前代未聞の事態だ。開会式が前日に迫った22日、東京五輪・パラリンピック組織委員会は開閉会式の制作・演出を手掛けていた元お笑いコンビ「ラーメンズ」の小林賢太郎氏(48)を解任した。小林氏は芸人時代のコント内で「ユダヤ人大量惨殺ごっこ」などと表現し、ナチス・ドイツによるユダヤ人大量虐殺(ホロコースト)を連想させたことが問題視され、解任に至った。

これで開幕直前になって3人目の辞任・解任となった。19日には開会式の楽曲担当の小山田圭吾が〝いじめ自慢〟が原因で辞任。その後は文化プログラムのイベントに出演予定の絵本作家・のぶみ氏も過去の問題発言が取りざたされて、チームを去った。開会式の担当者が立て続けに姿を消す異例の現象に、海外メディアからも「こんな五輪は初めて。理解できない」「日本の運営主体はどうなっているのか」と驚きの声が漏れる。

メインプレスセンター(東京・江東区)で取材に当たっている中東の衛星テレビ局「アルジャジーラ」のアンディー・リチャードソン特派員は「私は五輪を懸念していた人々も開会式の光景を見たら賛成に変化すると考えていました。しかし、今週になって作曲家がいなくなり、開会式の責任者が解雇されたり、不安要素が多すぎる。これでは五輪に好意的だった人たちも、逆に開催すべきでないと考えるでしょう」と感想を口にした。

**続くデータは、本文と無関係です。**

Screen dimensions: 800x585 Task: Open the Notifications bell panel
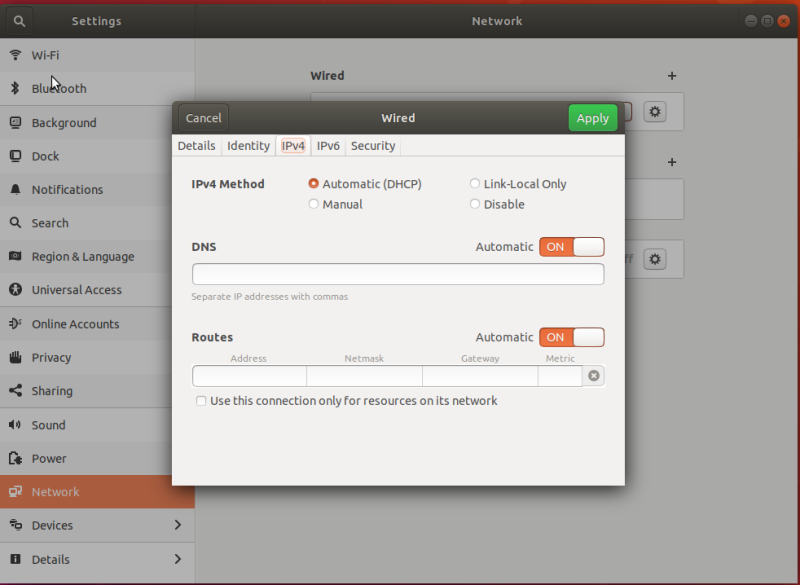point(67,190)

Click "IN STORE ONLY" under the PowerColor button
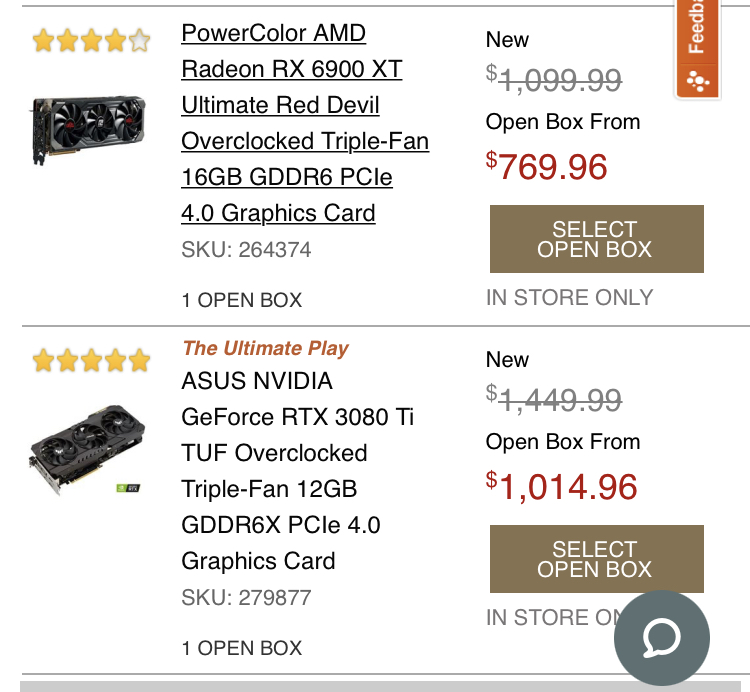(569, 297)
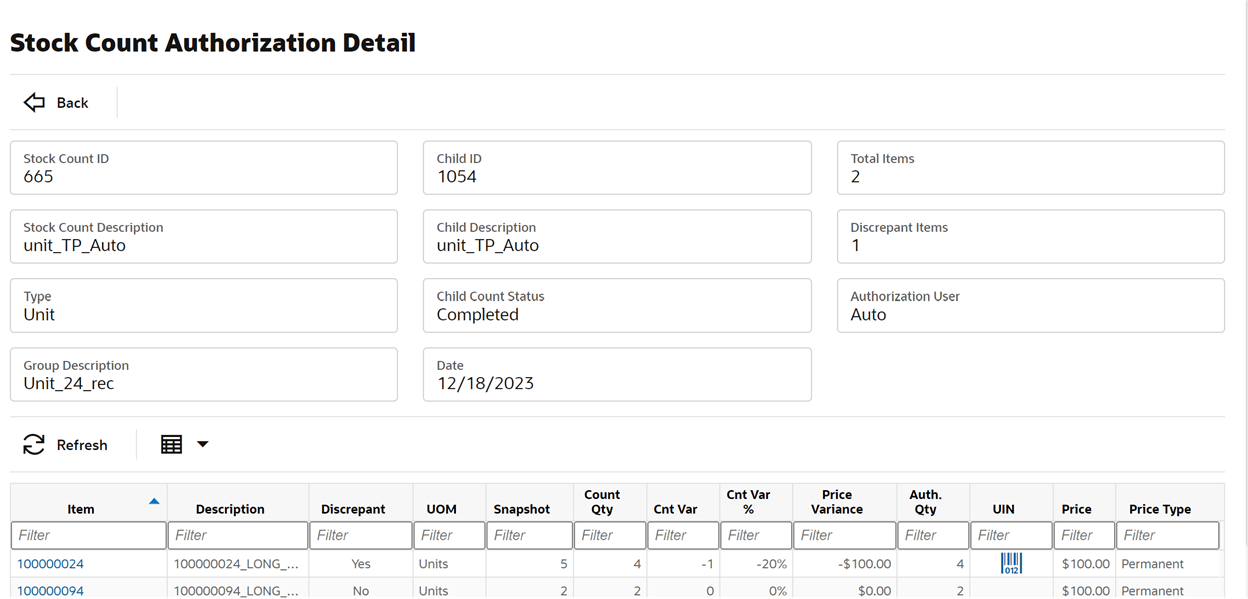Image resolution: width=1248 pixels, height=599 pixels.
Task: Click the Description column filter field
Action: click(237, 535)
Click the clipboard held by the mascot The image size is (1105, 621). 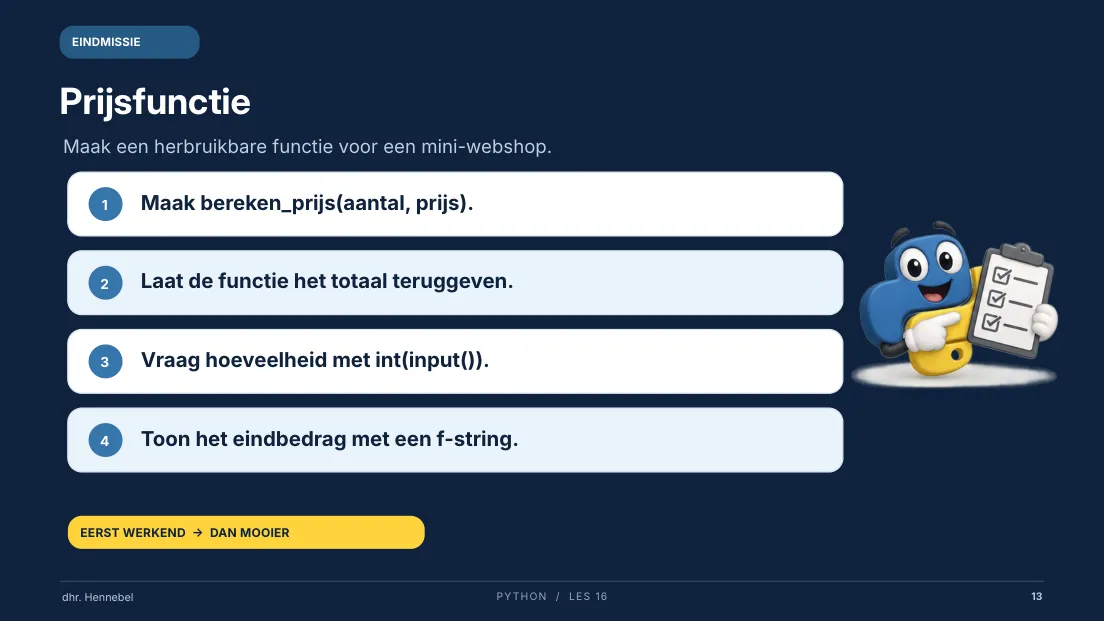1012,300
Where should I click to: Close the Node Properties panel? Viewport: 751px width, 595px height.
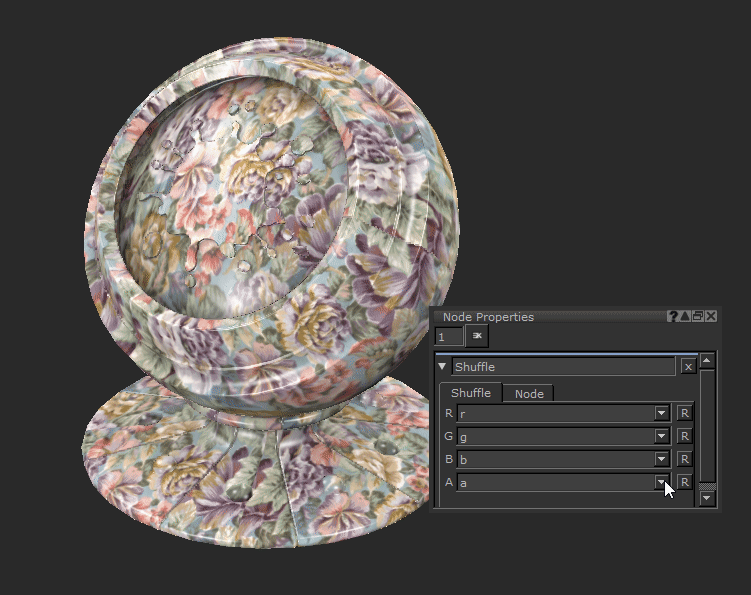coord(711,316)

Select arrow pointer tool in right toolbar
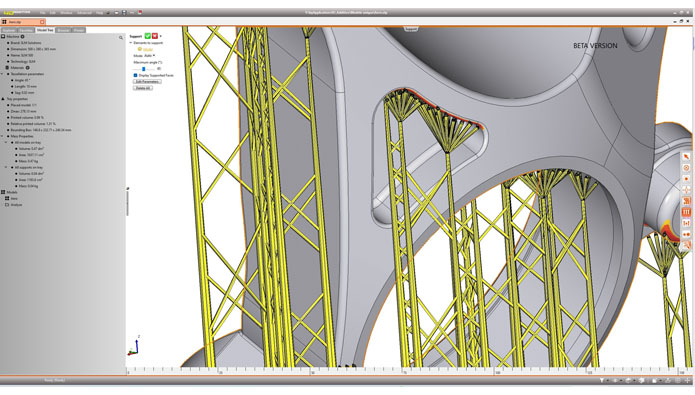[686, 157]
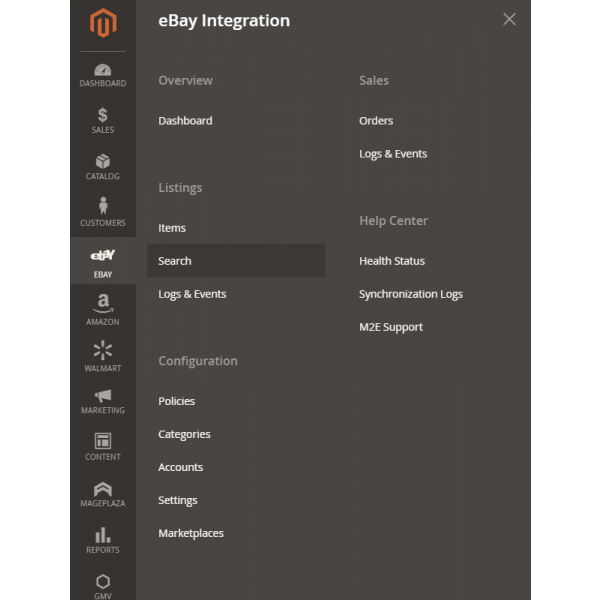The image size is (600, 600).
Task: Open Health Status in Help Center
Action: 392,261
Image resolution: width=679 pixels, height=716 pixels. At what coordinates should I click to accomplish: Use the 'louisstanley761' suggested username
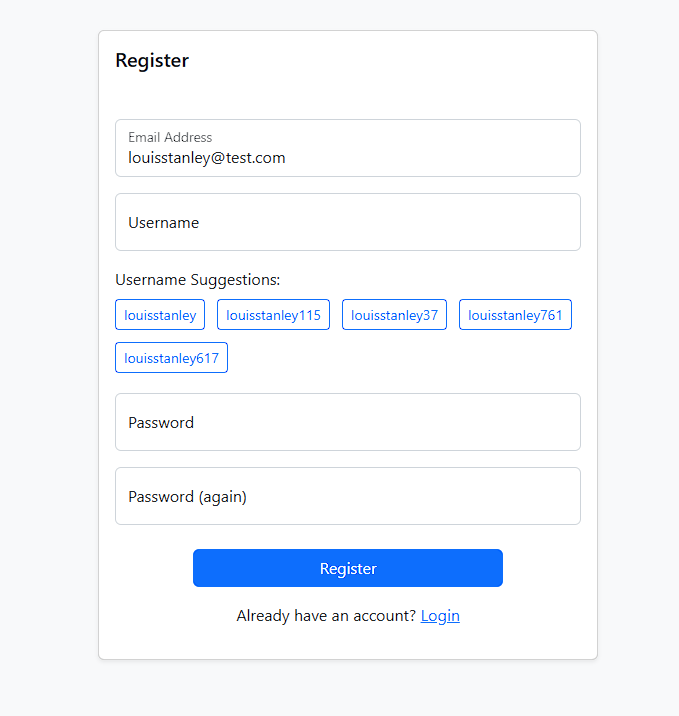pos(515,315)
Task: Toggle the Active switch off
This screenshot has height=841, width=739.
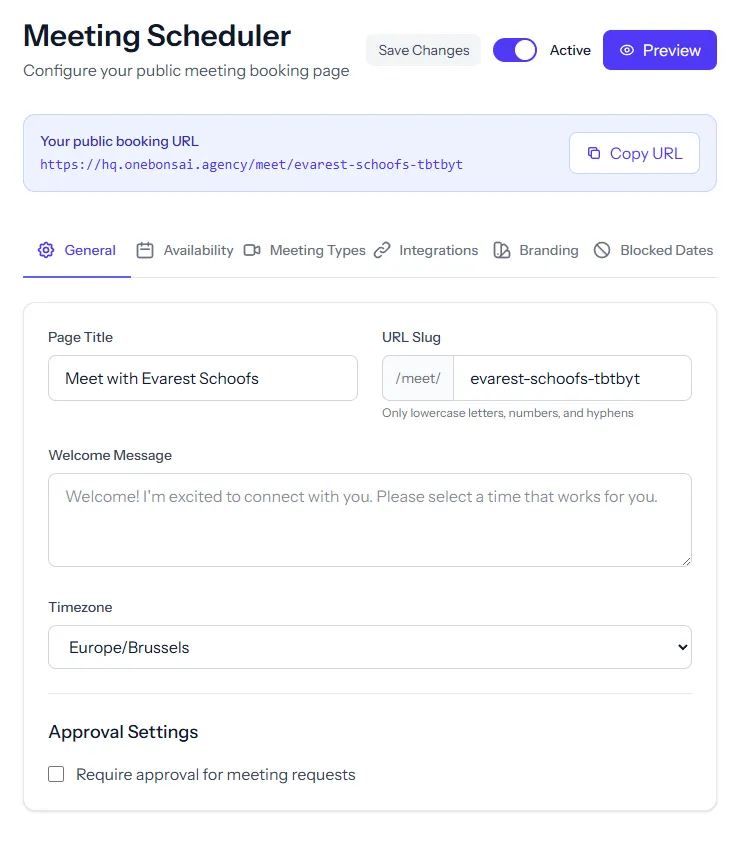Action: pyautogui.click(x=515, y=49)
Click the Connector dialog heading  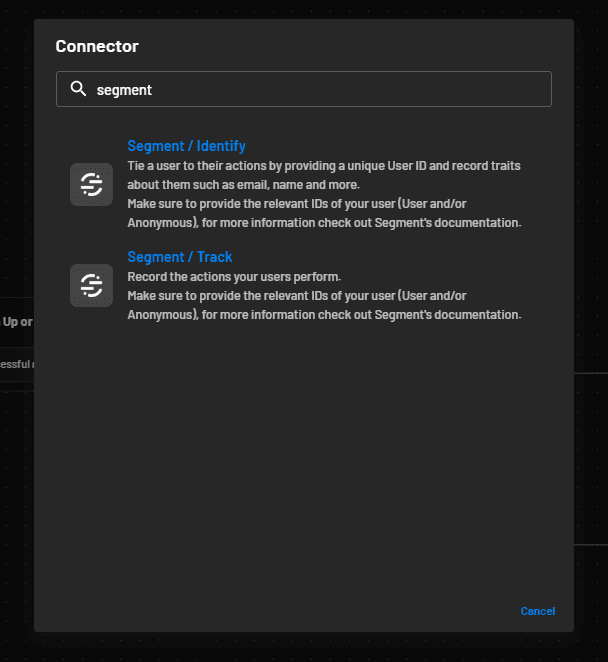[97, 46]
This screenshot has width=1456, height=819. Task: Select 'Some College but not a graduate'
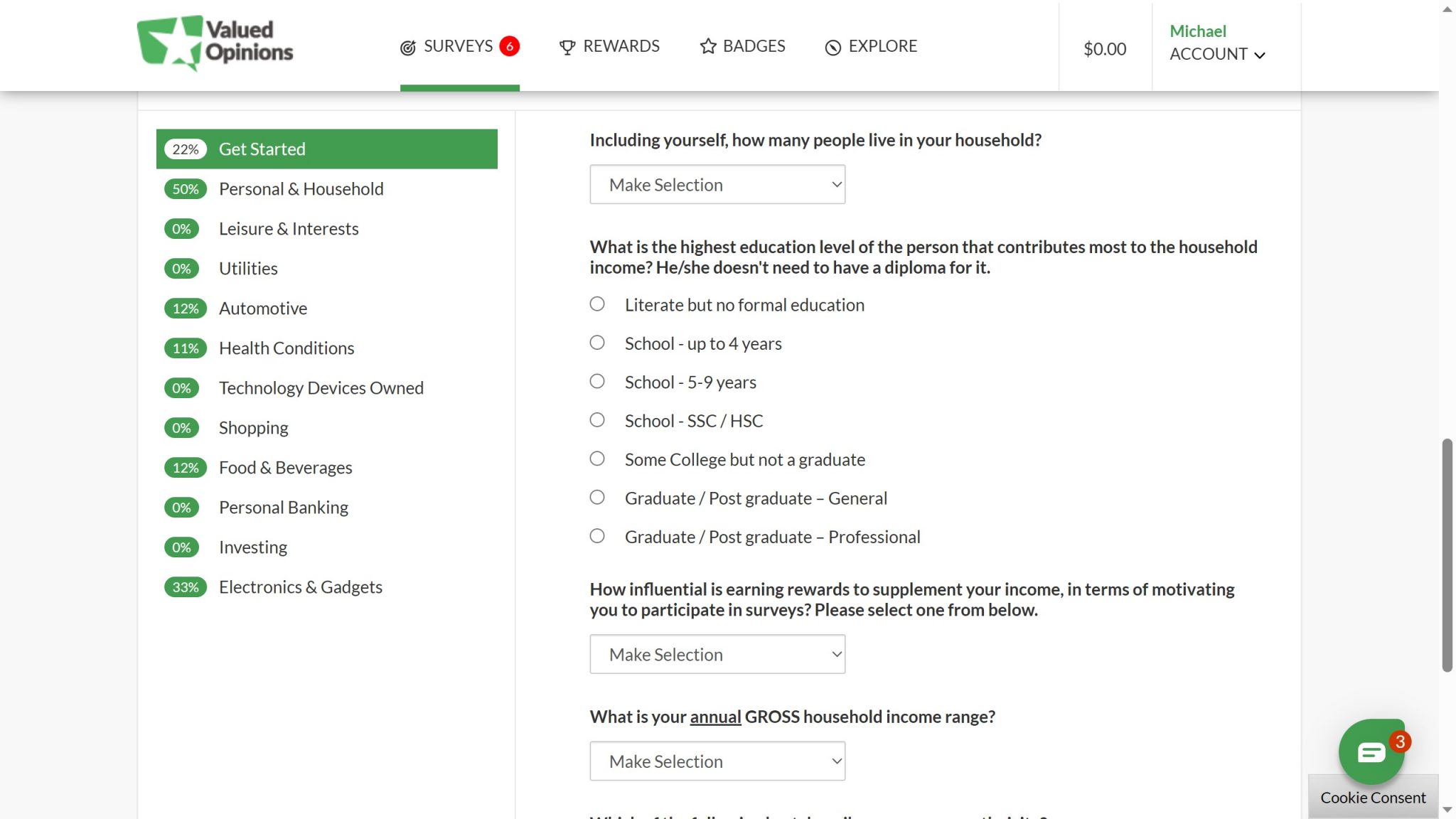[x=596, y=459]
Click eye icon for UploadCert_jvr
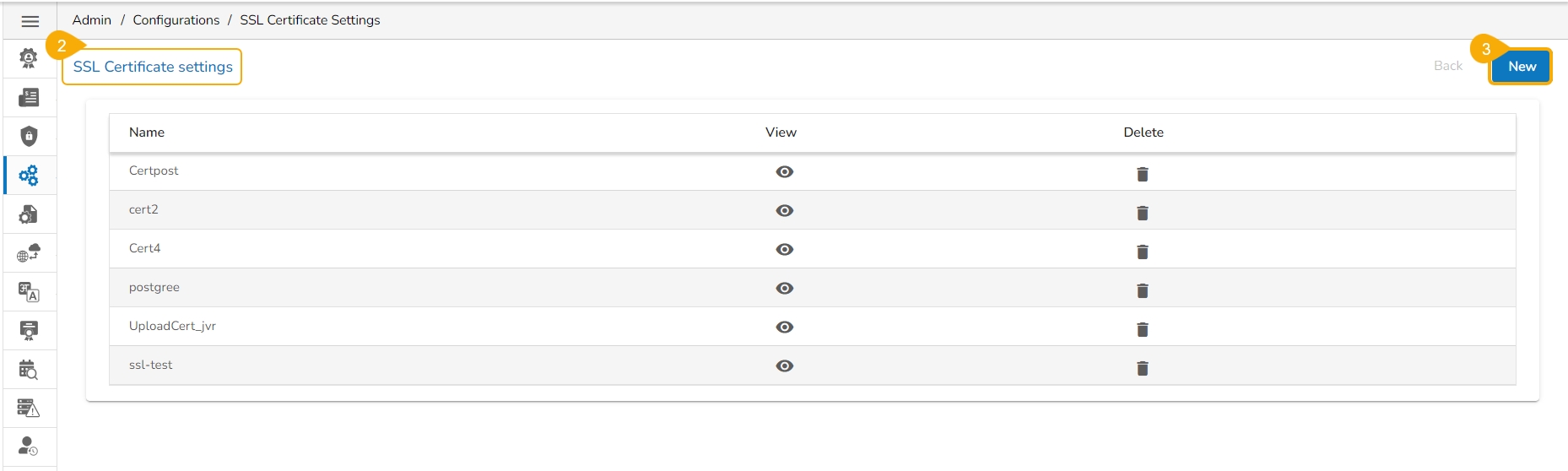The image size is (1568, 471). (x=784, y=328)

国内でも批判が相次ぐ。組織委の橋本聖子会長は「開会式を見たくないと思っている方もたくさんいると承知していますが、この大会を開催することへのご理解はいただいてきたと思っています。そのやり方がこれから問われてくると思う」と話したが、皮肉にも〝五輪離れ〟は開幕に近づくとともに加速している。